Problem to work on: Lines of the material that include the string "presentation" should be returned.

Extracted entries:
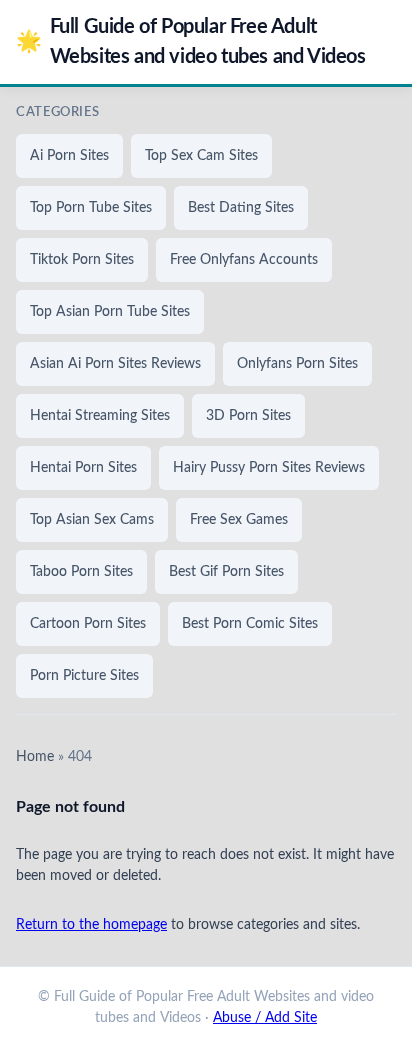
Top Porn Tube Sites (91, 208)
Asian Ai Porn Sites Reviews (115, 364)
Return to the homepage (91, 925)
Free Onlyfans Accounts (244, 260)
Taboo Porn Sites (81, 572)
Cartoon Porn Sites (88, 624)
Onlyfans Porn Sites (297, 364)
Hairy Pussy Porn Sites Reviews (269, 468)
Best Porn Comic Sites (250, 624)
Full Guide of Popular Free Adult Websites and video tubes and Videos (191, 42)
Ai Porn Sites (69, 156)
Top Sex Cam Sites (201, 156)
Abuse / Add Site (265, 1018)
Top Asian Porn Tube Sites (110, 312)
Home (35, 757)
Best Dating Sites (241, 208)
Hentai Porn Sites (83, 468)
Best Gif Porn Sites (226, 572)
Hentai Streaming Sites (100, 416)
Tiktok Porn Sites (82, 260)
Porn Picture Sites (84, 676)
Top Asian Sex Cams (92, 520)
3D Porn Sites (248, 416)
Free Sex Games (239, 520)
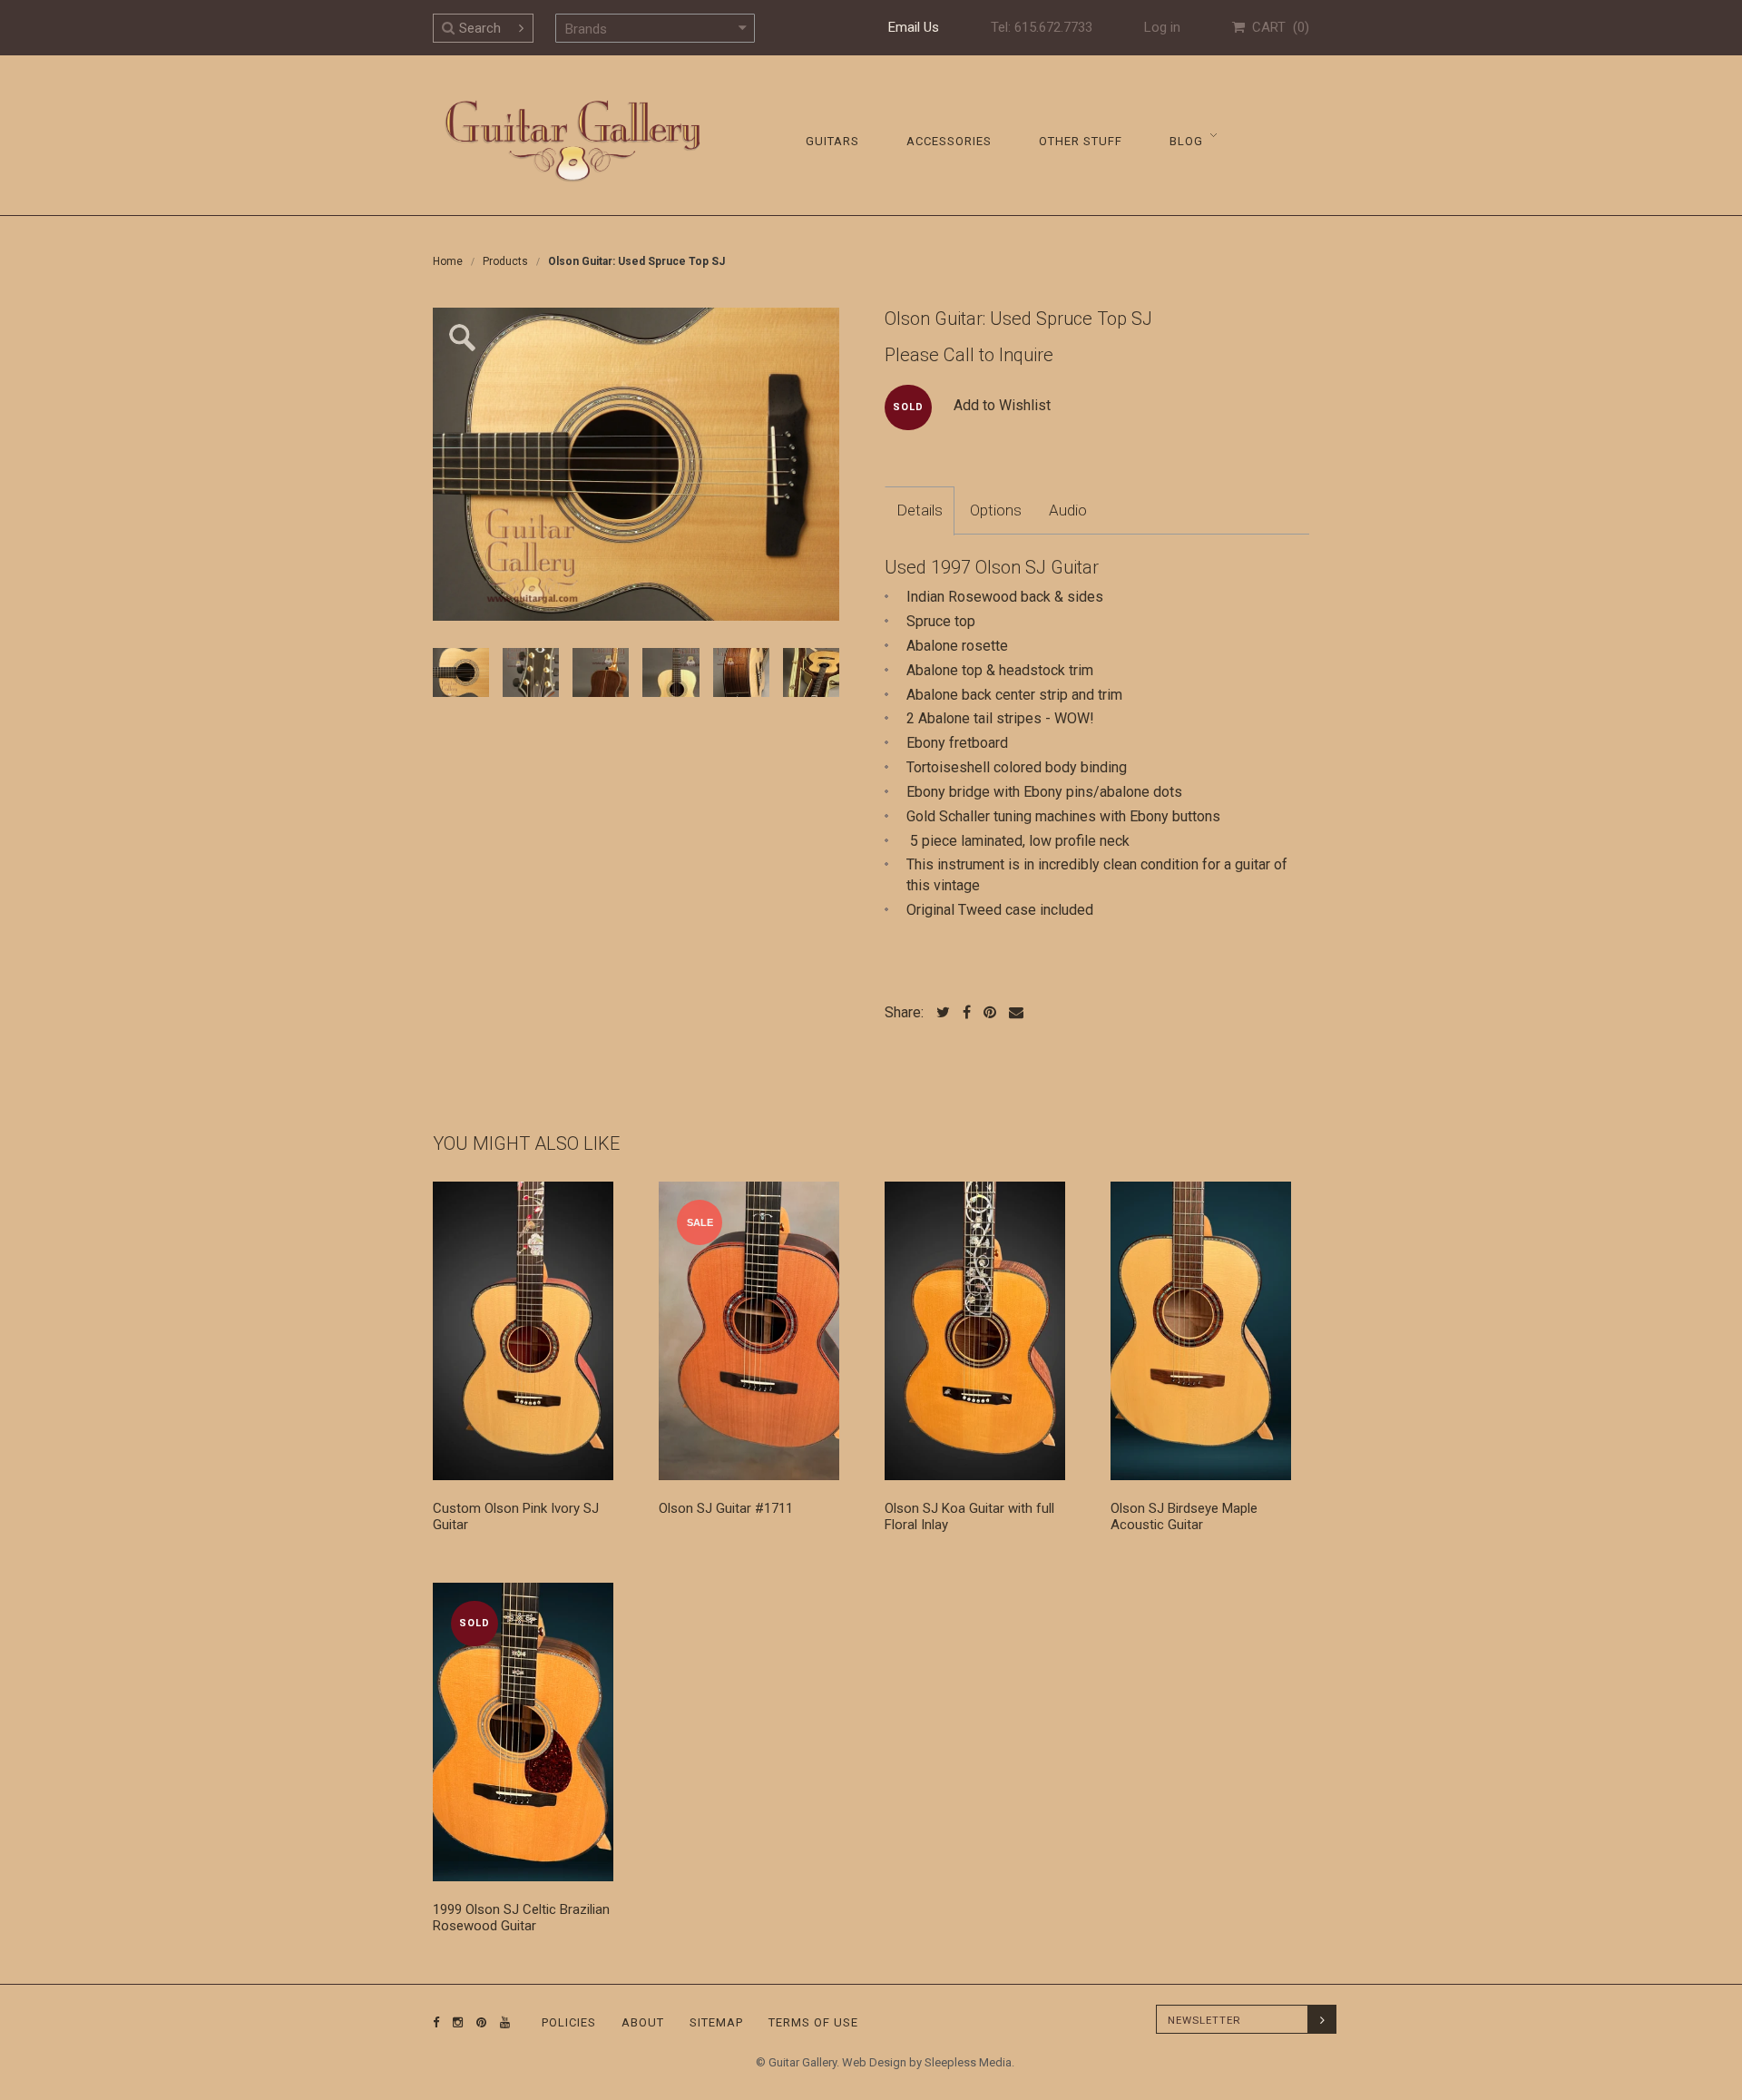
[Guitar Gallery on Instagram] (454, 2022)
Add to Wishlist (1002, 405)
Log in (1162, 27)
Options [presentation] (996, 510)
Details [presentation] (919, 510)
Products (505, 261)
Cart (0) (1277, 27)
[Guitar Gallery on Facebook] (436, 2022)
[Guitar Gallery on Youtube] (501, 2022)
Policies (569, 2022)
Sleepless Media (968, 2062)
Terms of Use (813, 2022)
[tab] (919, 510)
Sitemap (716, 2022)
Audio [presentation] (1068, 510)
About (642, 2022)
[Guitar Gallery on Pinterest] (477, 2022)
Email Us (913, 27)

Output:
Options [presentation] (996, 510)
Details [presentation] (919, 510)
Audio [presentation] (1068, 510)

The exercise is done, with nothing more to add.